Drive Away All Images

You ask about the prayer of one of the poorest of pray-ers.

How do I pray?! In every way I strive during the hour of prayer to stand in the conviction that God is omnipresent and here too, where my consciousness is, and that he sees and hears not the word alone—spoken or not—but every movement of thought, and especially feeling. And I flee from every image, hard though it be. When prayer comes with feeling, there is no effort to keep the imagelessness in prayer. This shows that imagelessness in prayer is the true work, and to achieve it one must reach the prayer of the heart, and therefore must go from the head into the heart.

Likewise—you must not picture the Mother of God, nor the saints, nor the Angels in your soul. Yet pray to them in that same conviction that they hear. How do they hear? Why reason about it? They hear, and that is all.

Let us suppose such a distinction: for mental labors images are needed—and they are indeed in Scripture about God himself and all divine things. And imagination is a mental faculty—a knowing faculty. Imagination—the faculty to form and hold images—is the lowest faculty, the most menial! For that very reason you should not permit it to appear with its images in the higher realm, such as prayer. Noetic contemplative work is lofty, and the spiritual work manifesting in prayer is loftier still. How could imagination reach there…. This is where it belongs: “Friend, how did you come in here?!”
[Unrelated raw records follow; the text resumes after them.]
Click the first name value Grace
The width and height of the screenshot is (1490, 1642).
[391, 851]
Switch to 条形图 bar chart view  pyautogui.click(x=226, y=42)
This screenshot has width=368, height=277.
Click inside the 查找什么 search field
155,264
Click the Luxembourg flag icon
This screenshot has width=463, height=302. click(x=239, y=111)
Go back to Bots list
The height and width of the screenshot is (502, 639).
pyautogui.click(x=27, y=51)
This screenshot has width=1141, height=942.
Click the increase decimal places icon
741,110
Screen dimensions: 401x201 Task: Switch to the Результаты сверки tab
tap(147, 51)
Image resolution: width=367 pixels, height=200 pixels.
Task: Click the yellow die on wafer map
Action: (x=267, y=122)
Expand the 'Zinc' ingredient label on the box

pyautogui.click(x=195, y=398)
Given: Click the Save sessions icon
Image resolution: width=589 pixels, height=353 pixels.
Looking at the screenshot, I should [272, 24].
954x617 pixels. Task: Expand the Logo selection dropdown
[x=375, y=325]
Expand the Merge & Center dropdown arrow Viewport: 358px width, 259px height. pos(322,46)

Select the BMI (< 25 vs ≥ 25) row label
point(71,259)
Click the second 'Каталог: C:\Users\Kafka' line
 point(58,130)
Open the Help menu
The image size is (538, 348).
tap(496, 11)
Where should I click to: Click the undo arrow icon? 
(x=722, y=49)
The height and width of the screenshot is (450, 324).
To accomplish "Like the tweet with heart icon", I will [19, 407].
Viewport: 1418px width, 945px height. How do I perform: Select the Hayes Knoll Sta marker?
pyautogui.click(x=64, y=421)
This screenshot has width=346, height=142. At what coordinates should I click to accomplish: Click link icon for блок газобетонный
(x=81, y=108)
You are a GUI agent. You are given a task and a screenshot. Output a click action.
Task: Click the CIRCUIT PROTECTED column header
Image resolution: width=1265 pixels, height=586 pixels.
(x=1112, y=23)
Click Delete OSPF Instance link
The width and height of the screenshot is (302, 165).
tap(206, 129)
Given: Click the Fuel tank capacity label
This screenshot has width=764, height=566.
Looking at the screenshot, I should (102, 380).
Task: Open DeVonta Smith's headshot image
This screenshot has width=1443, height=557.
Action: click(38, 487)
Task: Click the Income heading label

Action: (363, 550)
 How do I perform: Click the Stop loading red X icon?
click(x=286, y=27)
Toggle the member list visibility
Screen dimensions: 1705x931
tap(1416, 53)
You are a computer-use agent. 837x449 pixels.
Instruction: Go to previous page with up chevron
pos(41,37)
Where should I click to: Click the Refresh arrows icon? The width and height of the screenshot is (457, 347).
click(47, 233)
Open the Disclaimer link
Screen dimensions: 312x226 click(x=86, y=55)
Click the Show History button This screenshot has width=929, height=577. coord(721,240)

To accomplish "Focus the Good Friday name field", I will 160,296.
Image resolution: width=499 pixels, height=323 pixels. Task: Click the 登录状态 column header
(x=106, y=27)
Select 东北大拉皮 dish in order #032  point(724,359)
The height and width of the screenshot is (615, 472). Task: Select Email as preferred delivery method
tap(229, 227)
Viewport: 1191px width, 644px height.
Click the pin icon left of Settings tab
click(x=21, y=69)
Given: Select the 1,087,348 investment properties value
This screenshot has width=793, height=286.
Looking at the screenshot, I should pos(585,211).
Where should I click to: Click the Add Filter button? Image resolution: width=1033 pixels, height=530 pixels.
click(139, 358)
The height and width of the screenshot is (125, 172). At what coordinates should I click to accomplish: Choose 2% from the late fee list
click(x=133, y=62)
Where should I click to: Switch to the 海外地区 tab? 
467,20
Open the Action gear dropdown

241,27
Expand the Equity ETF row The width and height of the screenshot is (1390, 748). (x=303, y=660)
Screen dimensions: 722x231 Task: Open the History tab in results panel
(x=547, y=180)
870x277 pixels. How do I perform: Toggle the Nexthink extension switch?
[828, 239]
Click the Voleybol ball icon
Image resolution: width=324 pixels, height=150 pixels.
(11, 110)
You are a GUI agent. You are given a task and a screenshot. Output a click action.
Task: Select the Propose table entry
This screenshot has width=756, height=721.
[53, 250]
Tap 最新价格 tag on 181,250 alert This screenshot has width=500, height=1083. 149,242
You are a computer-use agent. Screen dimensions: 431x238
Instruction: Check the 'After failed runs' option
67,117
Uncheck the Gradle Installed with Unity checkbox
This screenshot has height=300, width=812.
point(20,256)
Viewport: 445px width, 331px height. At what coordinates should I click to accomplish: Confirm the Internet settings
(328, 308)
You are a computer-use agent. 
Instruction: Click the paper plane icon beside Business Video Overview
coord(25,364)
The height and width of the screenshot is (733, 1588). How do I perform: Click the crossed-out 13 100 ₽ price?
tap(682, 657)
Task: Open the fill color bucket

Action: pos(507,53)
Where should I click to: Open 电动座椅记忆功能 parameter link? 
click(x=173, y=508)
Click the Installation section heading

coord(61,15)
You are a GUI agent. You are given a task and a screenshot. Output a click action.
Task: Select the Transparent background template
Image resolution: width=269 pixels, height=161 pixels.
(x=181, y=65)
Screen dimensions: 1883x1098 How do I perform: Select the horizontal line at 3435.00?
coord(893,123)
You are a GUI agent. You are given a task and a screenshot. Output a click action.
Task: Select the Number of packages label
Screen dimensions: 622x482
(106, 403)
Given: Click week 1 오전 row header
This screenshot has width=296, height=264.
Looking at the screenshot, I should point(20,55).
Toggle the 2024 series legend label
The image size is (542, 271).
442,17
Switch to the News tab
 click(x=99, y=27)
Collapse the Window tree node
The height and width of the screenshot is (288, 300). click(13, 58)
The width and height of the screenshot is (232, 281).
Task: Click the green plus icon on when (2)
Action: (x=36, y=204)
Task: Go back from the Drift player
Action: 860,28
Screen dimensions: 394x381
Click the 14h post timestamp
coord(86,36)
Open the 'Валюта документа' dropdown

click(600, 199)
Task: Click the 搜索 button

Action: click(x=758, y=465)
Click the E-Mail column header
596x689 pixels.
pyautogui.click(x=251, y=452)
So when you grow angry, use imagination; when you pray, drive away all images. If you allow images, there is danger—you begin to pray to a fantasy. Can you say that the image you hold in mind expresses truth? You cannot….therefore you must become accustomed to imagelessness. But there is one path—prayer of the heart. The mind without images hardly exists.

I remember a saying about an elder who always pictured God in images. When someone explained to him that this should not be done, he said: “You have taken God from me.” But they did not take God from him—they took away his fantasy.